I’m not going to lie, if you’re looking for a fast-paced, action-packed fantasy adventure, you’re going to be disappointed. What this is is a study of complex character and a sort of mystery. The magic had strange rules, the fae were part of the book but not the biggest part.
I listened to this book but didn’t read it – supposedly there are footnotes and illustrations and so if you’re someone who gets a lot of the reading experience this might be a book to read instead of to listen to. I listened to it because it’s much easier for me to listen to books than to read all of them, but this is one I’d like to go back to if given the opportunity to read it.
As I said, I recommend this if you like alternate history, complex characters, and speculative fantasy. I wouldn’t recommend this if you’re looking for the George RR Martin style fantasy, or Tolkien style fantasy, or even Harry Potter style fantasy. The tone is masterful and the prose is great, but it’s not a typical fantasy novel in terms of action or magic. It’s part of what makes it special.
The Art Forger
My last book of 2019 was The Art Forger by B.A. Shapiro.
I won’t say it was bad, exactly, but there were parts of it I didn’t care for at all.
The plot is set against the backdrop of the still unsolved theft of thirteen priceless paintings from the Isabella Stewart Gardner Museum in 1990, the most valuable of which were taken from ‘The Dutch Room.’ The most valuable piece of art itself was a painting called ‘The Concert‘ by Johannes Vermeer (a work you are probably more familiar with is ‘Girl With a Pearl Earring‘). There are only 34 paintings that are attributed to him in the world. In spite of a ten million dollar reward, the stolen artwork has never been recovered. Considering the value of the artwork is now considered upwards of $600 million, maybe no takers for the rather generous reward isn’t surprising. You can read more about the art theft here and here.

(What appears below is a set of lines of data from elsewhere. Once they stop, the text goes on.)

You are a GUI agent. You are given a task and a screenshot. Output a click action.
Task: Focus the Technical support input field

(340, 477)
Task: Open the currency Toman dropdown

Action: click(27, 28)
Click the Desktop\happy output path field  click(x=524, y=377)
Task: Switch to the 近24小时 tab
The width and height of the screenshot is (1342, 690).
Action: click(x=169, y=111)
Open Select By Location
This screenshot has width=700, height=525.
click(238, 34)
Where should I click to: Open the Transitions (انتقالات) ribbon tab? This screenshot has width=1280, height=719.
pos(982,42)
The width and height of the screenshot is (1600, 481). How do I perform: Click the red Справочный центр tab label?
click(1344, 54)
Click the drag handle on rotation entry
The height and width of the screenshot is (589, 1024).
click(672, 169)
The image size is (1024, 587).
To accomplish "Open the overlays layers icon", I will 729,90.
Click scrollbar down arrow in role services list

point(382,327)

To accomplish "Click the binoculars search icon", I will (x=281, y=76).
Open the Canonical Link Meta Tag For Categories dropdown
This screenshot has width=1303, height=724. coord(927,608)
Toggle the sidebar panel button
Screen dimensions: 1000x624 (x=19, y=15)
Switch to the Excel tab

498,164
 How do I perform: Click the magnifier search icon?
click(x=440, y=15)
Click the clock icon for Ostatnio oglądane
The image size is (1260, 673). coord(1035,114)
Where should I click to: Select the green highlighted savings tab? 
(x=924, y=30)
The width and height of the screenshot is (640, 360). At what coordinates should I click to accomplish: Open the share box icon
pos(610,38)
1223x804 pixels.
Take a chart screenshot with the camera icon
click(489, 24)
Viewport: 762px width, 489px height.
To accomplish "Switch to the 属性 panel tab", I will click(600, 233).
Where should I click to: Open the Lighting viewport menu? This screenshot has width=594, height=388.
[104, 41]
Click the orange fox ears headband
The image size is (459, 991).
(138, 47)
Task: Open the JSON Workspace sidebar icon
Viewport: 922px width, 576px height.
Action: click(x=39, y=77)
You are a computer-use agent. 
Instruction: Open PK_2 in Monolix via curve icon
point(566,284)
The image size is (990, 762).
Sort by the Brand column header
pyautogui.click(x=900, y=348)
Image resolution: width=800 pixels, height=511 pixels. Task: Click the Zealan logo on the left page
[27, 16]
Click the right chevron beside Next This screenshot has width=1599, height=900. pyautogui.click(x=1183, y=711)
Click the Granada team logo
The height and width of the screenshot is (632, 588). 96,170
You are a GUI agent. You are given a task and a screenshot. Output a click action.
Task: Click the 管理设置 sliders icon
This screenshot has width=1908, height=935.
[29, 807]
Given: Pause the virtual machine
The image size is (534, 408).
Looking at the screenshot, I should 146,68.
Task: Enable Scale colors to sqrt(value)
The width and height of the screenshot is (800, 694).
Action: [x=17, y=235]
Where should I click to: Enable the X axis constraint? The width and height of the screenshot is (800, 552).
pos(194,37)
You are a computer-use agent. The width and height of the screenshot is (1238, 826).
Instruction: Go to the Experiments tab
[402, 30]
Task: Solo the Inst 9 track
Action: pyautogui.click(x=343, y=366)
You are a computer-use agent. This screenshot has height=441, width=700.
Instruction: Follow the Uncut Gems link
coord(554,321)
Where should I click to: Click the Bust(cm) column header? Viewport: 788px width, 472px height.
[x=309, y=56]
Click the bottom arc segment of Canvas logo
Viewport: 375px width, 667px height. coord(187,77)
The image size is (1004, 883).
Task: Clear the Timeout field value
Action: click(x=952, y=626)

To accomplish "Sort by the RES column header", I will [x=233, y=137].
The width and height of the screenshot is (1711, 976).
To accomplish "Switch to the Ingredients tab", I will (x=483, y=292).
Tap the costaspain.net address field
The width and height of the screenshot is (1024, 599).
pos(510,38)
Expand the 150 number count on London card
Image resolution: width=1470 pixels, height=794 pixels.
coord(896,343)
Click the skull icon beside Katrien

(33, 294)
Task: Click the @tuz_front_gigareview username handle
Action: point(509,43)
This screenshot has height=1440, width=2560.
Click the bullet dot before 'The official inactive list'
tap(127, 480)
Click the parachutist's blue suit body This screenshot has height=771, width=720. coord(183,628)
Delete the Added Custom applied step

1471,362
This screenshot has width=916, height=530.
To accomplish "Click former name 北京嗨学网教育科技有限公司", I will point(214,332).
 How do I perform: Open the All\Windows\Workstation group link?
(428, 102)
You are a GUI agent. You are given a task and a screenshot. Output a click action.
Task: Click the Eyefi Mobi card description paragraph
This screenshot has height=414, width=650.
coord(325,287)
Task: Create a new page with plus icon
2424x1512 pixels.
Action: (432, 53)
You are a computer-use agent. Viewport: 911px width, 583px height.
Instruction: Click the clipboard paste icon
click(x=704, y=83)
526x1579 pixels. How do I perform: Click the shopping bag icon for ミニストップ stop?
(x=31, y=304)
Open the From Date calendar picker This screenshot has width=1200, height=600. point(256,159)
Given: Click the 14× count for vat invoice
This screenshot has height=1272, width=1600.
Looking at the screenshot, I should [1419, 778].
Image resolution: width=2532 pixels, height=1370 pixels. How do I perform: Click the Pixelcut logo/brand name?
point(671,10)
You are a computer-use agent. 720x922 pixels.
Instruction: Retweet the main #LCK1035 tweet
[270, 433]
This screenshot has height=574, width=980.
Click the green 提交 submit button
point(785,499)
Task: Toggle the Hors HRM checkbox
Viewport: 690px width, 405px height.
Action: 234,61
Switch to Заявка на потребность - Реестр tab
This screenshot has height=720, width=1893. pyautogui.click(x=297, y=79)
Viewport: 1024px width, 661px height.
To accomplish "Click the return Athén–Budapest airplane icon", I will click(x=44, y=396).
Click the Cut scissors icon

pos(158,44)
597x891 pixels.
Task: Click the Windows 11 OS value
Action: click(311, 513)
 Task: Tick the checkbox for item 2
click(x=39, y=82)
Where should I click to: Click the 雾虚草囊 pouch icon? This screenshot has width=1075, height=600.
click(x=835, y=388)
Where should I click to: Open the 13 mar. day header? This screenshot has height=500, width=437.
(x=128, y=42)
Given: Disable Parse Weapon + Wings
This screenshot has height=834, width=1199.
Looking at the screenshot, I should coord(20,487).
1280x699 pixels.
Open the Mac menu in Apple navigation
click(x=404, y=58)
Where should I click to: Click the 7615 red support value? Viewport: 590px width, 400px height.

Claire Rothe makes her living forging famous artworks for an online retailer. She enters into a Faustian bargain with a gallery owner who will show her own original artwork if she’ll forge one of the Degas works stolen in the heist. Claire doesn’t ask questions about how the supposedly original Degas work from the theft was acquired but she begins to suspect it’s also a forgery. Claire is made out to be particularly hard up; even though she is a talented artist with an excellent talent and skillset, she is persona non-grata in the art world.
And this is the part of the story that I really, really didn’t like. Claire is persona non-grata in the art because while she was sleeping with one of her professors who is the great artist Isaac somebody or other (who I think is also cheating on his wife), he’s having some kind of artistic block and she paints a painting for him that he takes credit for. It becomes absurdly famous and when she says, “Hey, I painted that, give me credit,” he turns on her. There’s an investigation where she reproduces the work and he can’t, but the investigation concludes that she forged the work basically so everyone can save face. Isaac eventually kills himself without clearing her name (still, yay though) and Claire is blamed for this and is further unwelcome in any meaningful art circles.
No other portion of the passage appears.